## Problem:
From the line containing "Expand the Object property dropdown arrow" to the end of the listing, copy each line exactly and leave out all others.

START Dataset content

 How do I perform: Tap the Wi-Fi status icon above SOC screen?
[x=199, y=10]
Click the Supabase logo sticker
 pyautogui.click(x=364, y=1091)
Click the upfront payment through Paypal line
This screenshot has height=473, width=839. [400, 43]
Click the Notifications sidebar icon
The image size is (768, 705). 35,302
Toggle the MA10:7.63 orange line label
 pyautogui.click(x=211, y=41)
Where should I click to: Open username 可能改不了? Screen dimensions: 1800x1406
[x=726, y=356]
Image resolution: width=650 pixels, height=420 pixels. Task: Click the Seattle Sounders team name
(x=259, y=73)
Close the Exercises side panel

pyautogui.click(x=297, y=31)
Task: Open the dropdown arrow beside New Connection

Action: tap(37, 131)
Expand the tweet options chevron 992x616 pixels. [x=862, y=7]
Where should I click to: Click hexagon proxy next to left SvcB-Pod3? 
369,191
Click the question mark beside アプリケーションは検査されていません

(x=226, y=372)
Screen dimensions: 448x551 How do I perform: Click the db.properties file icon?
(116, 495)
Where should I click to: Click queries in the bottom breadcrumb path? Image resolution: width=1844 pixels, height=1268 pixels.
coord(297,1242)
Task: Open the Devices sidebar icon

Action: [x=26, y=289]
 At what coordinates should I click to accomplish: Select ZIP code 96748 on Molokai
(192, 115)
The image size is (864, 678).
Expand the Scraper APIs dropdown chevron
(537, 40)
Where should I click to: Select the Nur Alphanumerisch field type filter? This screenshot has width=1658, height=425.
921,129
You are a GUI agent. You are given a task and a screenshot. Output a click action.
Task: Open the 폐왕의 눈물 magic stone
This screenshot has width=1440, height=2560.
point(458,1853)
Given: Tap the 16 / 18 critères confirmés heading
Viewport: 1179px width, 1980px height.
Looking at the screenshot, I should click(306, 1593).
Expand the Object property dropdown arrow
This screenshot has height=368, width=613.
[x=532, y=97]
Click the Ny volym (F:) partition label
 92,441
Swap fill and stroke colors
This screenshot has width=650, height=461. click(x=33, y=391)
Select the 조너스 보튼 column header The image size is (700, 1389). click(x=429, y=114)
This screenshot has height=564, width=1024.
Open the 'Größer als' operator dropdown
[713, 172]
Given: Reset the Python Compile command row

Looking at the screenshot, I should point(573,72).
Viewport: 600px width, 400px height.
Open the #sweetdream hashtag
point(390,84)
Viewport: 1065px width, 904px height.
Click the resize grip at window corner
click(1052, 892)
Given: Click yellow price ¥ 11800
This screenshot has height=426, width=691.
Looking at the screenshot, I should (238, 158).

END Dataset content

## Response below:
Expand the Object property dropdown arrow
This screenshot has height=368, width=613.
[x=532, y=97]
Click the Ny volym (F:) partition label
 92,441
Swap fill and stroke colors
This screenshot has width=650, height=461. click(x=33, y=391)
Select the 조너스 보튼 column header The image size is (700, 1389). click(x=429, y=114)
This screenshot has height=564, width=1024.
Open the 'Größer als' operator dropdown
[713, 172]
Given: Reset the Python Compile command row

Looking at the screenshot, I should point(573,72).
Viewport: 600px width, 400px height.
Open the #sweetdream hashtag
point(390,84)
Viewport: 1065px width, 904px height.
Click the resize grip at window corner
click(1052, 892)
Given: Click yellow price ¥ 11800
This screenshot has height=426, width=691.
Looking at the screenshot, I should (238, 158).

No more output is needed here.